Material provided Start Marker

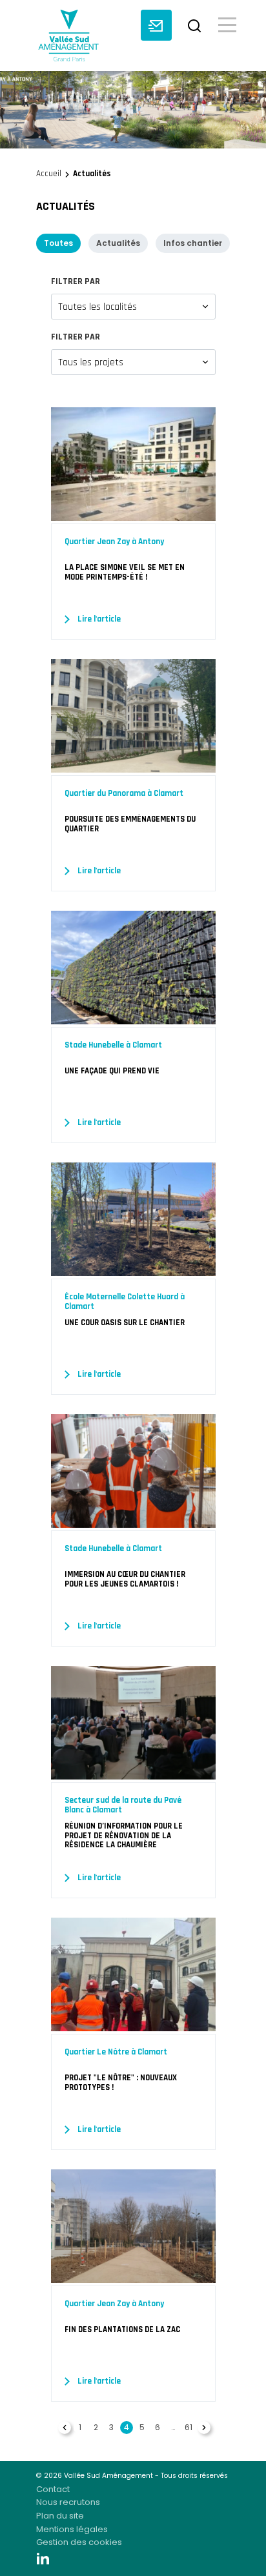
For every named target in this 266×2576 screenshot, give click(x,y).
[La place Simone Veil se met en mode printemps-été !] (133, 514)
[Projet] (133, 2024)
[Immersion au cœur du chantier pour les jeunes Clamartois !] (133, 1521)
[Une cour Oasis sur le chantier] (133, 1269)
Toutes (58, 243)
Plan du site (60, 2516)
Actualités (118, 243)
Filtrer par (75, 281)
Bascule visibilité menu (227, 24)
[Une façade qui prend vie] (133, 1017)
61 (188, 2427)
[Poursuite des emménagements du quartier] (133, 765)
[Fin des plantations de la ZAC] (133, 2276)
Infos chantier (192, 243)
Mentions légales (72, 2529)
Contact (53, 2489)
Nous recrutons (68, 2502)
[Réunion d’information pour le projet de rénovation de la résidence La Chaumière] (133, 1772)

Material provided End Marker

Directions
Return all lines in the data that include the word "chantier".

Written response
[Immersion au cœur du chantier pour les jeunes Clamartois !] (133, 1521)
[Une cour Oasis sur le chantier] (133, 1269)
Infos chantier (192, 243)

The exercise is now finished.